# Best Hard Drive for Bedroom TiVo



## RawisTheGameHhH (May 25, 2005)

Can anyone please suggest the best hard drive for my TiVo located in my bedroom. Thanks in advance.


----------



## SteelersFan (Sep 7, 2004)

Here's a link to the Quickview drives on the Weaknees site. Probably equal to factory installed drives and very quiet. Expensive though (at least from Weaknees) in comparison to 7200rpm drives.

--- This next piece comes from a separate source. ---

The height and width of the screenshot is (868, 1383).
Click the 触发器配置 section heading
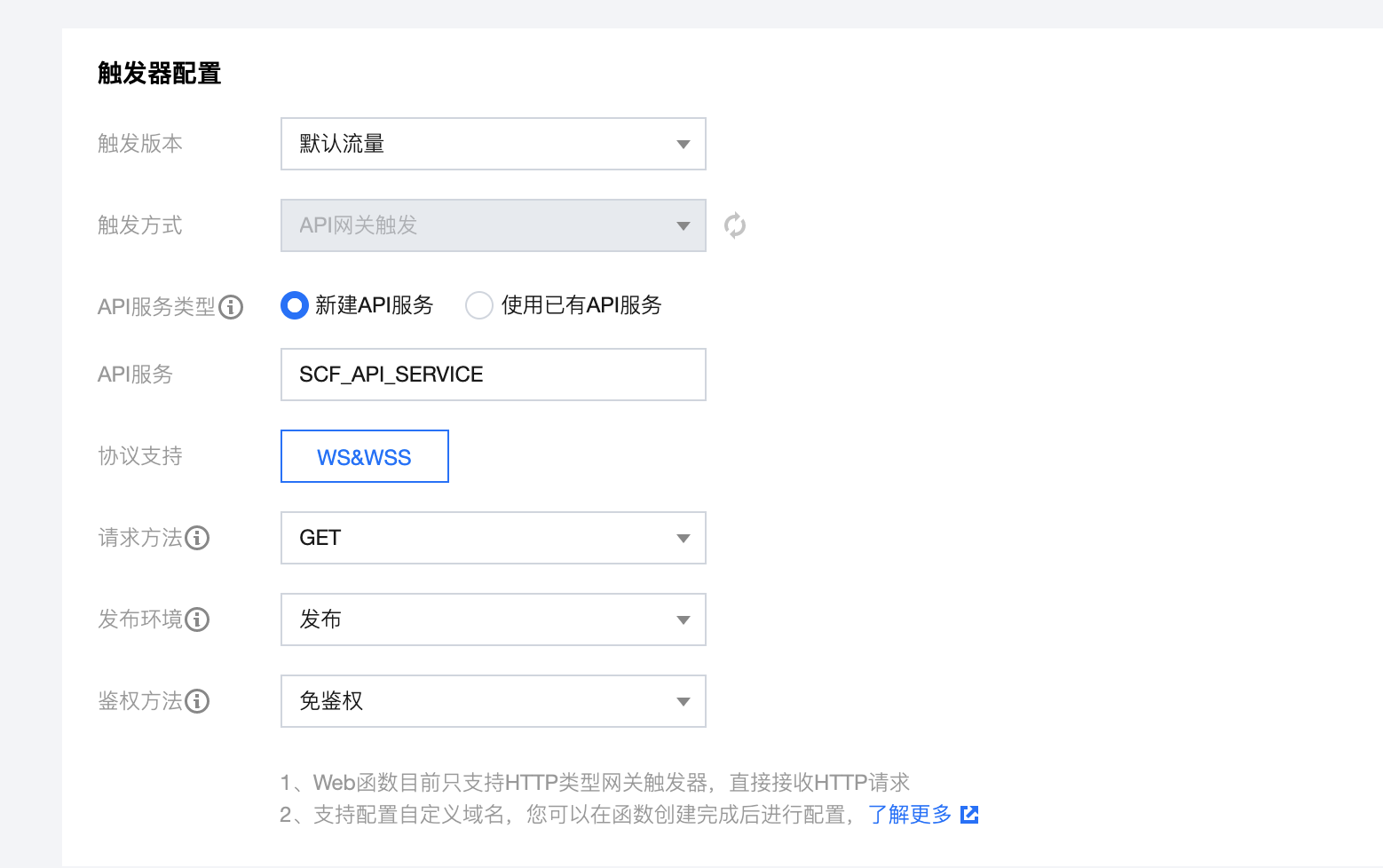point(160,74)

I have two regular Seagates (120gb 7200.7 and 400gb 7200.9) and they are quiet enough for the bedroom. They were also very cheap ($30, $110) and have a great warranty (5yrs). YMMV


----------



## rainwater (Sep 21, 2004)

The Seagate drives do not support AAM (Acoustic Management). Some of them can be very loud. I have been getting the WD Caviar drives lately since they support AAM and can hardly be heard at all when set their their lowest acoustic setting.


----------



## Dkerr24 (Oct 29, 2004)

If you can still find one, a 5400rpm EIDE drive would be ideal for the bedroom. My bedroom DTivo unit has a 120gb 5400rpm Maxtor in it which is very quiet. The fan on back makes more noise than the drive does.


----------



## goony (Nov 20, 2003)

I find the Samsung drives to be very quiet after using the utility from their support website to set them in 'quiet' mode.


----------



## RawisTheGameHhH (May 25, 2005)

rainwater said:


> The Seagate drives do not support AAM (Acoustic Management). Some of them can be very loud. I have been getting the WD Caviar drives lately since they support AAM and can hardly be heard at all when set their their lowest acoustic setting.

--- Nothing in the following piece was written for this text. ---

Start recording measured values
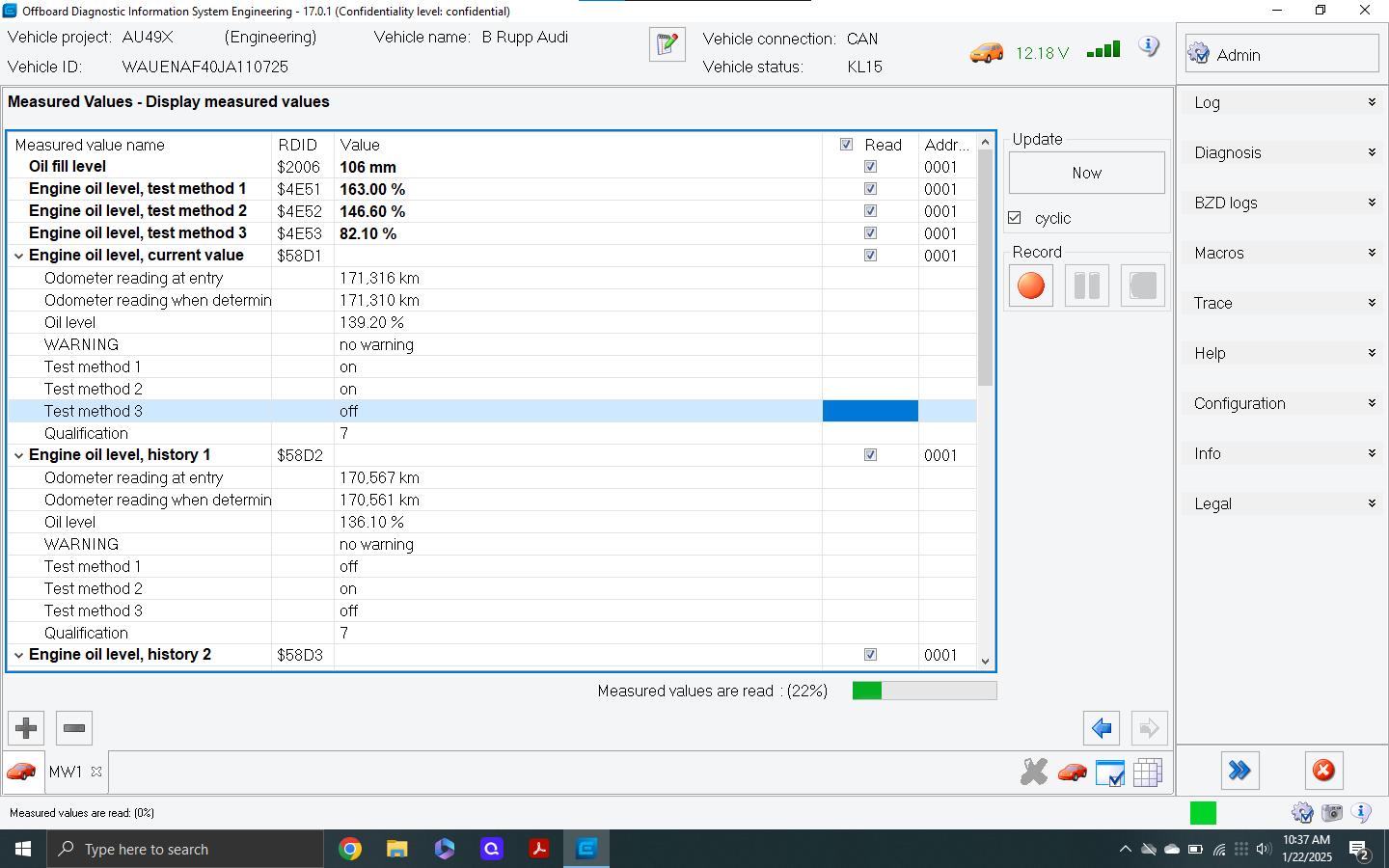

i have the 320gb wd caviar drive and set it to the lowest AAM setting when I got it. Then I installed my TiVo software via instantcake and put in into my TiVo. Now I just plugged my drive back into my PC to check the AAM settings. My drive was set at the highest AAM level. So I set it back to the lowest, hope it stays the lowest this time!


----------



## zync (Feb 22, 2003)

I read the thread title and thought of all of the spam I get.

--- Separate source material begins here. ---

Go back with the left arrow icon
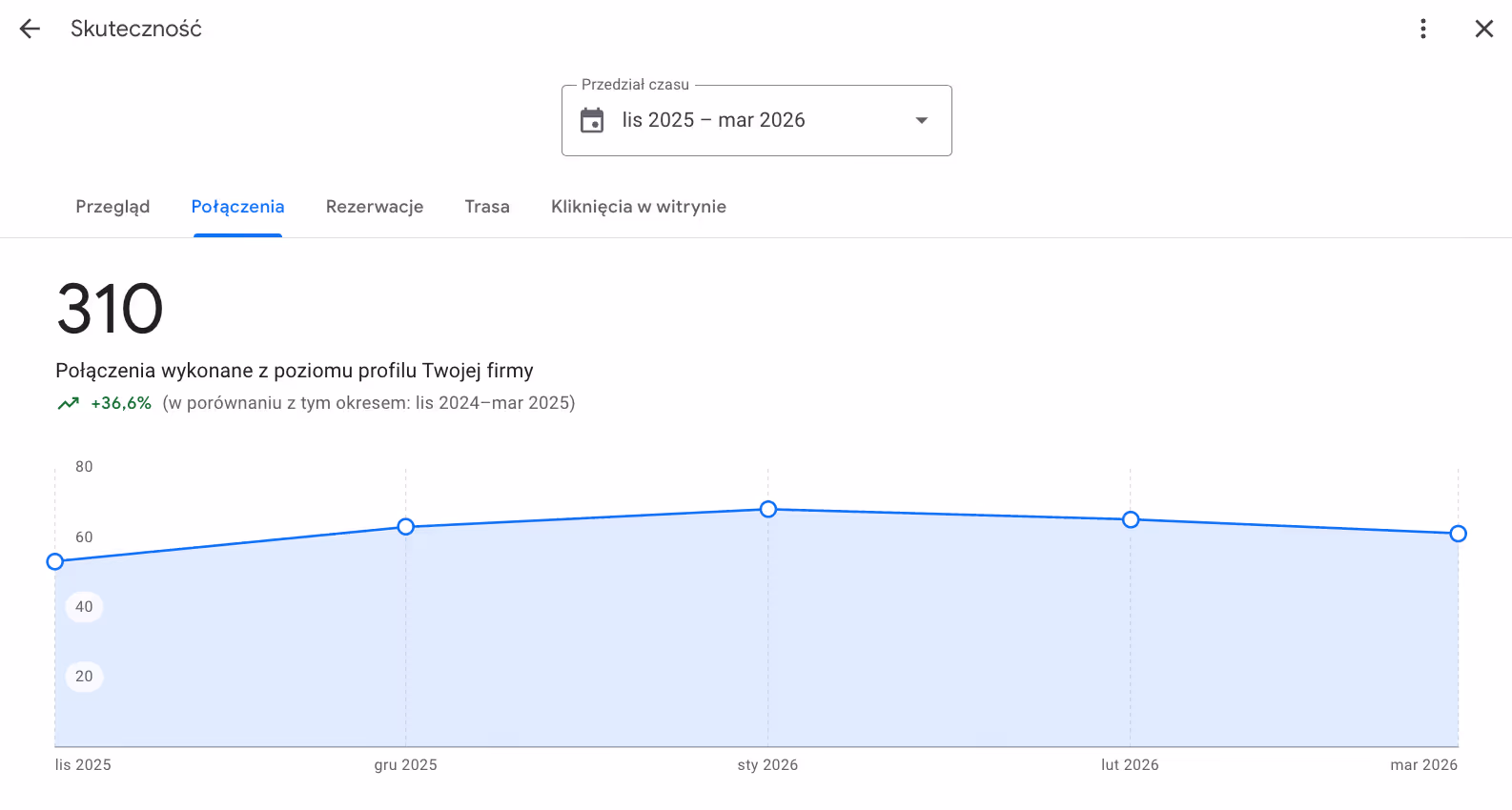(x=30, y=29)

Anyway - I 2nd seagate post-utility as creating a very quiet system. Also look for low-heat as well.


----------



## Abaddon (Jul 22, 2006)

SteelersFan said:


> a link to the Quickview drives on the Weaknees site. Probably equal to factory installed drives and very quiet. Expensive though (at least from Weaknees) in comparison to 7200rpm drives.
> 
> I have two regular Seagates (120gb 7200.7 and 400gb 7200.9) and they are quiet enough for the bedroom. They were also very cheap ($30, $110) and have a great warranty (5yrs). YMMV


Just out of curiosity, where did you find a 120gb ATA drive for $30? I found a nice 160gb drive on Newegg for $56 and I thought that was a good deal!


----------



## SteelersFan (Sep 7, 2004)

Abaddon said:


> Just out of curiosity, where did you find a 120gb ATA drive for $30? I found a nice 160gb drive on Newegg for $56 and I thought that was a good deal!


Back in November Best Buy had a Seagate 120gb for $30 after rebate. Since then I always try to get HDs for 25 cents/gig or less. Both of my Seagates are so quiet I can't even hear them with the lids of the Tivo cracked open. I have the lids open to help keep the temp down from these hot summer days in So Cal.


----------



## tnedator (Dec 4, 2003)

SteelersFan said:


> Back in November Best Buy had a Seagate 120gb for $30 after rebate. Since then I always try to get HDs for 25 cents/gig or less. Both of my Seagates are so quiet I can't even hear them with the lids of the Tivo cracked open. I have the lids open to help keep the temp down from these hot summer days in So Cal.


Now I'm feeling bad about my Seagate 500gb drive at 30 cents/gig


----------



## danny7481 (Dec 6, 2005)

rainwater said:


> The Seagate drives do not support AAM (Acoustic Management). Some of them can be very loud. I have been getting the WD Caviar drives lately since they support AAM and can hardly be heard at all when set their their lowest acoustic setting.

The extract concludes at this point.